What is required — Two lines in the listing below mark the span: one contains "プリュムヘアケア 楽天市場店 (124, 18)" and one contains "visually appealing displays (175, 1326)". Reproduce both of them and everything between, exactly.

Provided data —
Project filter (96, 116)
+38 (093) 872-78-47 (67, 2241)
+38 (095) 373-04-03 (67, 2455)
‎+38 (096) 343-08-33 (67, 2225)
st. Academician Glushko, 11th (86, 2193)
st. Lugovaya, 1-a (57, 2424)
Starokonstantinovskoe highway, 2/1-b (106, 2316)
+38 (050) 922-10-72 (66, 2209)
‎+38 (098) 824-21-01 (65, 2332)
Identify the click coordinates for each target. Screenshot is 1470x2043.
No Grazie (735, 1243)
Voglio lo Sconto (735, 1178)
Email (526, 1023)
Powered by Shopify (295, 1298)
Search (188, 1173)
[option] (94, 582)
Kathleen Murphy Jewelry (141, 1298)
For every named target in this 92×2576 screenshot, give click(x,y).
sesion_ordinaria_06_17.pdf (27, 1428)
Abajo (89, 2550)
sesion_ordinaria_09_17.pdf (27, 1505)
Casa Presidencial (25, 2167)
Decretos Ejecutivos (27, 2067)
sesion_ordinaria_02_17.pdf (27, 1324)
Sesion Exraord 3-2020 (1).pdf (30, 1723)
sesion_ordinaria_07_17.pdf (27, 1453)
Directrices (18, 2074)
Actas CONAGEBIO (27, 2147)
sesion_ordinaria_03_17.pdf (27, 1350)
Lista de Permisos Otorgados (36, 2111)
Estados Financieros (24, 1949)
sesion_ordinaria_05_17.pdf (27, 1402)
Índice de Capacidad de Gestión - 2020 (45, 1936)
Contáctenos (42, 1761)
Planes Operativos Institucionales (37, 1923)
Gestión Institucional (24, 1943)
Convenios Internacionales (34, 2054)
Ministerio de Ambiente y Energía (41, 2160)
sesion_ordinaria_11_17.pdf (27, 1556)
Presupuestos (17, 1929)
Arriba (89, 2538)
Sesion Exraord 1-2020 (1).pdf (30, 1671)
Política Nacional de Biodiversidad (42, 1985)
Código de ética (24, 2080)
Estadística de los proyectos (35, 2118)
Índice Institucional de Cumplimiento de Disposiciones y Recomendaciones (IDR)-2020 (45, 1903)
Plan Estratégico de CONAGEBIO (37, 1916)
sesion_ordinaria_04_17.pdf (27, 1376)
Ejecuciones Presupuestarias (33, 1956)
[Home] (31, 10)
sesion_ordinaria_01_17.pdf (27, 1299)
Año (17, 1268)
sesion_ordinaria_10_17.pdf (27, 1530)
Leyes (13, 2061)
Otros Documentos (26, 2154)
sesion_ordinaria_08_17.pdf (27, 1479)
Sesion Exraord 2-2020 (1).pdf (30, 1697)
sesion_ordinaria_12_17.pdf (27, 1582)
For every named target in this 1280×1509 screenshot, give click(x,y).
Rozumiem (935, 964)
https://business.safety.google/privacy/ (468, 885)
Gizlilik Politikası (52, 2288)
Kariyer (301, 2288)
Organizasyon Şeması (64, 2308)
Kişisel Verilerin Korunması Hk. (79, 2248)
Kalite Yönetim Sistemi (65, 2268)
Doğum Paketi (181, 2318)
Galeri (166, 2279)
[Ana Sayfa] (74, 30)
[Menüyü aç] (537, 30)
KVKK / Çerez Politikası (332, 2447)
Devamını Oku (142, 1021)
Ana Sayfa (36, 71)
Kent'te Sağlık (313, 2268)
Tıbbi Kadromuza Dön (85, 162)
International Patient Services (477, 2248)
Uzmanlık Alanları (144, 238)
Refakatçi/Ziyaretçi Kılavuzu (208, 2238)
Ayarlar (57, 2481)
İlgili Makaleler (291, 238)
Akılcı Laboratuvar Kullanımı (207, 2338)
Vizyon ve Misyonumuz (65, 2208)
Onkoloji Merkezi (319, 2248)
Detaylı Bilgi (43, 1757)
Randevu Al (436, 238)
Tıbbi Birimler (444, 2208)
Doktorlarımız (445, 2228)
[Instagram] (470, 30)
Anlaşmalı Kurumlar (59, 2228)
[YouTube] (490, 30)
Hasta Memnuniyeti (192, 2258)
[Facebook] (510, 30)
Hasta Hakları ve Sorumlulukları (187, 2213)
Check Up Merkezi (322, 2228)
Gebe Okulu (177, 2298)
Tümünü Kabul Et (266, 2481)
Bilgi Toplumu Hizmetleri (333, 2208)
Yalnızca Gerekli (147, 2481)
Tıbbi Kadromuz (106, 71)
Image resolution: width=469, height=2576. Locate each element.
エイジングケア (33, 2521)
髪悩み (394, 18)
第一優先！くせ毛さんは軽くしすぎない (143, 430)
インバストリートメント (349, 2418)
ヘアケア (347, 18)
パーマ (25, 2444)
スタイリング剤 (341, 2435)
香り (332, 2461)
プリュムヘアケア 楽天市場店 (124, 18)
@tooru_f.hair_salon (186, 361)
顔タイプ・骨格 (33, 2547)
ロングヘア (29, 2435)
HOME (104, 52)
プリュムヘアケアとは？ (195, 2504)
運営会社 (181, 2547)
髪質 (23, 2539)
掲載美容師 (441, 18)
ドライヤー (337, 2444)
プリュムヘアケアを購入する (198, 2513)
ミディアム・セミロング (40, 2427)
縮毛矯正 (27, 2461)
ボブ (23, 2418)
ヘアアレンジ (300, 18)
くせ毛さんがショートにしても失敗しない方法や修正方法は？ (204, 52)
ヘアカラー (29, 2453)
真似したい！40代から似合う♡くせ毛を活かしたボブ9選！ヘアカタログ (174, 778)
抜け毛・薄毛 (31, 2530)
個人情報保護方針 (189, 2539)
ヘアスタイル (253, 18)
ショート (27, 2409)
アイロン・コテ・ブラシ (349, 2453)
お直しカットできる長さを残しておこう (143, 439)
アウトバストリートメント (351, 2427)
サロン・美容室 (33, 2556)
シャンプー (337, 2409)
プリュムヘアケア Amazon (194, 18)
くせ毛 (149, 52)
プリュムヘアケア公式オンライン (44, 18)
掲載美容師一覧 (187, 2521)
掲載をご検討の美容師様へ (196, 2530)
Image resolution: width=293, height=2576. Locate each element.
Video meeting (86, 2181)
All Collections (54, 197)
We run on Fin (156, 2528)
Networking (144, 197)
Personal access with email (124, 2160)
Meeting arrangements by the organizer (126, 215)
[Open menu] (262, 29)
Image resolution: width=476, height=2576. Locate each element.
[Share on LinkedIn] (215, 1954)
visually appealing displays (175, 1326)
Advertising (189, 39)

Exercise answer —
プリュムヘアケア 楽天市場店 (124, 18)
@tooru_f.hair_salon (186, 361)
顔タイプ・骨格 (33, 2547)
ロングヘア (29, 2435)
HOME (104, 52)
プリュムヘアケアとは？ (195, 2504)
運営会社 (181, 2547)
髪質 (23, 2539)
掲載美容師 (441, 18)
ドライヤー (337, 2444)
プリュムヘアケアを購入する (198, 2513)
ミディアム・セミロング (40, 2427)
縮毛矯正 (27, 2461)
ボブ (23, 2418)
ヘアアレンジ (300, 18)
くせ毛さんがショートにしても失敗しない方法や修正方法は？ (204, 52)
ヘアカラー (29, 2453)
真似したい！40代から似合う♡くせ毛を活かしたボブ9選！ヘアカタログ (174, 778)
抜け毛・薄毛 (31, 2530)
個人情報保護方針 (189, 2539)
ヘアスタイル (253, 18)
ショート (27, 2409)
アイロン・コテ・ブラシ (349, 2453)
お直しカットできる長さを残しておこう (143, 439)
アウトバストリートメント (351, 2427)
サロン・美容室 (33, 2556)
シャンプー (337, 2409)
プリュムヘアケア Amazon (194, 18)
くせ毛 (149, 52)
プリュムヘアケア公式オンライン (44, 18)
掲載美容師一覧 (187, 2521)
掲載をご検討の美容師様へ (196, 2530)
Image resolution: width=293, height=2576. Locate each element.
Video meeting (86, 2181)
All Collections (54, 197)
We run on Fin (156, 2528)
Networking (144, 197)
Personal access with email (124, 2160)
Meeting arrangements by the organizer (126, 215)
[Open menu] (262, 29)
Image resolution: width=476, height=2576. Locate each element.
[Share on LinkedIn] (215, 1954)
visually appealing displays (175, 1326)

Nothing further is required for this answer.